5 Tips to Help You Stay Healthy This Winter
BY COURTNEY GALLAGHER
Does it seem like everyone around you is getting sick? Your friends, roommate or the person who sits next to you in class? Although it is nearly impossible to avoid sick students on campus, there are some actions you can take to help you stay well. With many cases of colds, sinus infections and bronchitis currently on campus, Wellness Center Nurse Practitioner Kim Lorentz shares her tips for staying healthy.
1. Wash your hands.
“The number one thing I say is wash your hands, wash your hands, wash your hands,” Lorentz said. Everything people touch, such as door knobs, light switches and keyboards, contain germs, so washing your hands frequently or using hand sanitizer is necessary to avoid becoming sick and to avoid spreading sickness.
2. Drink plenty of water.
According to the Centers for Disease Control and Prevention (C.D.C), healthy people choose water instead of sugar-sweetened beverages. If you are in a hot climate, physically active, running a fever, having diarrhea or vomiting, your body needs more water than usual. Lorentz emphasized that students should never share drinks with anyone.
3. Eat well.
“Follow an eating plan with a variety of nutritious foods. Avoid foods that are high in calories, saturated fat, and reduce the amounts of sugars and salt in your diet, [and] be aware that beverages may be adding extra calories,” according to the CDC. A well-balanced diet is essential for staying healthy.
4. Manage Stress
Lorentz said managing stress is important because it allows down time for the body to have some rest and help keep the immune system from being worn down. You can manage stress by taking time for yourself, meditating or exercising. Adults need at least two hours and 30 minutes of physical activity each week.

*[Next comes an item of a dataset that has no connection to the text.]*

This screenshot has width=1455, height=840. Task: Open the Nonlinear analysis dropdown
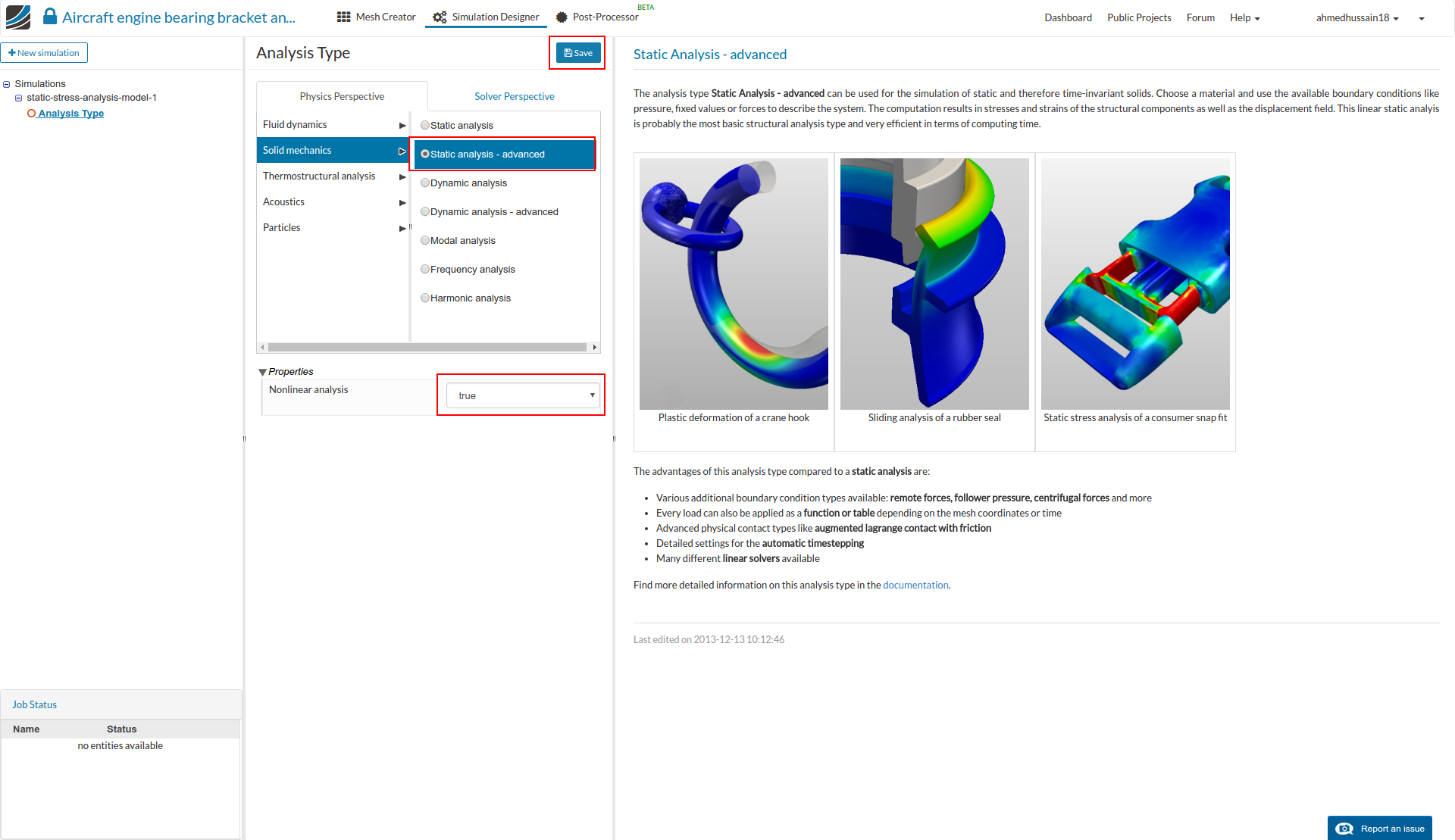tap(523, 395)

The C.D.C’s “Tips for College Health and Safety” suggests getting creative about the ways you get exercise: Try “walking across campus instead of driving, taking the stairs instead of the elevator, working out with a friend or joining an intramural sports team.”
5. Get Plenty of Rest
Students should sleep for seven or eight hours each night, Lorentz said. Getting enough sleep is another way to reduce stress, and it keeps the immune system working effectively.
According to National Institutes of Health: “Ongoing sleep deficiency can change the way in which your immune system responds. For example, if you’re sleep deficient, you may have trouble fighting common infections.”